__GOAL__
Render the rows as a JSON list of strings, one string per line, from the first line of the rows up to and including the line with "click(x=225, y=115)". Leave out blank lines.
>> Begin EXERCISE INPUTS
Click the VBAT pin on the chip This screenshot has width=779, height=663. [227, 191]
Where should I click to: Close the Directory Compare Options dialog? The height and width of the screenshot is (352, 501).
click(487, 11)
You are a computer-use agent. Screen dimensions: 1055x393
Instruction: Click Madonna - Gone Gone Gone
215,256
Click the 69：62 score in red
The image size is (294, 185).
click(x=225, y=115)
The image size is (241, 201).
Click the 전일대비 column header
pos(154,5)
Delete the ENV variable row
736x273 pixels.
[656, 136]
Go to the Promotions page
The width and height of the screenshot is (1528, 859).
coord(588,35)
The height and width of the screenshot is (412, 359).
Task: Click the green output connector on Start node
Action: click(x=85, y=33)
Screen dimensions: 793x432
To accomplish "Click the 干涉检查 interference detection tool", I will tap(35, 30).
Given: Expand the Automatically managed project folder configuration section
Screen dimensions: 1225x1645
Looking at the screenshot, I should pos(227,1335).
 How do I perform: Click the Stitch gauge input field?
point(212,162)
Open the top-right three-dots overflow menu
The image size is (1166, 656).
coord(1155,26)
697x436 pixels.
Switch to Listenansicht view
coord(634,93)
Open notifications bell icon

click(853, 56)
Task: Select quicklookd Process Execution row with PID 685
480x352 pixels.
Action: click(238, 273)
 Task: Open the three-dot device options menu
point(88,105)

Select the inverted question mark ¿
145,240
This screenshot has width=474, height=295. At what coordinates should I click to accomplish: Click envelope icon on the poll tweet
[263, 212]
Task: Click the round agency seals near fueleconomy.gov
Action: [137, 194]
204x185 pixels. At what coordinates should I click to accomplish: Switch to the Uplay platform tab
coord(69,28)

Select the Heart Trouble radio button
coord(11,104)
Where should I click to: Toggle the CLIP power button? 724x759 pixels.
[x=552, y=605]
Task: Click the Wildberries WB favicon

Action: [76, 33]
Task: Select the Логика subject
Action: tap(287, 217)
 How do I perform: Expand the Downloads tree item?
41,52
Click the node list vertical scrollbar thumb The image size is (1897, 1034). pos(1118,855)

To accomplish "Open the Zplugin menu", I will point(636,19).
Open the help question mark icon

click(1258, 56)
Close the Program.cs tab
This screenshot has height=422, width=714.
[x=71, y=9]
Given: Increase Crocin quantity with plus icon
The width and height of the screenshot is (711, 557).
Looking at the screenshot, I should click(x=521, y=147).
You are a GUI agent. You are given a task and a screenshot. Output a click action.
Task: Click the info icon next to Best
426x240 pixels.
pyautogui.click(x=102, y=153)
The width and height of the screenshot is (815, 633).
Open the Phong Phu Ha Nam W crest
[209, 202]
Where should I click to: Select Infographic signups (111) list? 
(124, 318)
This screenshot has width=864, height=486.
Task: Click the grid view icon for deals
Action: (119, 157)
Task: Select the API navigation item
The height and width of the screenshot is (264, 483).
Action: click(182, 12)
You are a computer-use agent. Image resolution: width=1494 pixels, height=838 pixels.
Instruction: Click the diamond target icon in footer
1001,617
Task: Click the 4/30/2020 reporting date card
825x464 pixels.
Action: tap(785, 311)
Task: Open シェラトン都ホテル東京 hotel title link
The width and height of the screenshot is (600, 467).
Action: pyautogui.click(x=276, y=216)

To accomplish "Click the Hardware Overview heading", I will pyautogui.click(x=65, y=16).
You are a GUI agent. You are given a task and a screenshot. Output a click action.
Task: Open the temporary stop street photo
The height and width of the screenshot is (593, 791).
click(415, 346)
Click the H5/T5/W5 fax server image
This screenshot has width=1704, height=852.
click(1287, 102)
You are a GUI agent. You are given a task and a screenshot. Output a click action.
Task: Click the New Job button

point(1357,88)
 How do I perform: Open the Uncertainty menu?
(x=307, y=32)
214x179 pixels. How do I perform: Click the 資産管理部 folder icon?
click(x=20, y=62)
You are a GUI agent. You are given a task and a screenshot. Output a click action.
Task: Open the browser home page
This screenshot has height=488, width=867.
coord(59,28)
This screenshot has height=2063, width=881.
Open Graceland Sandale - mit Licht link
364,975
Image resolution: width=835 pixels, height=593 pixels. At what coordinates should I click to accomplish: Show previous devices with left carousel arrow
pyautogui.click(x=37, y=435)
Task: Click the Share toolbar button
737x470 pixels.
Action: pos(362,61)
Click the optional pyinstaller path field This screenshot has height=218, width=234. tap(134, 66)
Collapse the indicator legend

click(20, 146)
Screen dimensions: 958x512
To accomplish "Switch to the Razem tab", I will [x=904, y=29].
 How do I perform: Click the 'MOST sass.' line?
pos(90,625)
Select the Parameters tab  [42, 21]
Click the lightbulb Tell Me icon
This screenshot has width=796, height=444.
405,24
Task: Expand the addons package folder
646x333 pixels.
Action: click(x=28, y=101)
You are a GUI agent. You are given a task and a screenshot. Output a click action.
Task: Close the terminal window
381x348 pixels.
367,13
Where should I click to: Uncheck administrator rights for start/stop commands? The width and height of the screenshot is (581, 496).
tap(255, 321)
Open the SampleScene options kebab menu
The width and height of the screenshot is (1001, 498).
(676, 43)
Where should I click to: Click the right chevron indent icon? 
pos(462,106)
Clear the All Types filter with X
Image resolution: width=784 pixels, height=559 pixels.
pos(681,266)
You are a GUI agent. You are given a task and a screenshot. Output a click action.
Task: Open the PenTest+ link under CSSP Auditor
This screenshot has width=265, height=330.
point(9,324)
>> End EXERCISE INPUTS
__TASK OUTPUT__
[
  "Click the VBAT pin on the chip This screenshot has width=779, height=663. [227, 191]",
  "Where should I click to: Close the Directory Compare Options dialog? The height and width of the screenshot is (352, 501).",
  "click(487, 11)",
  "You are a computer-use agent. Screen dimensions: 1055x393",
  "Instruction: Click Madonna - Gone Gone Gone",
  "215,256",
  "Click the 69：62 score in red",
  "The image size is (294, 185).",
  "click(x=225, y=115)"
]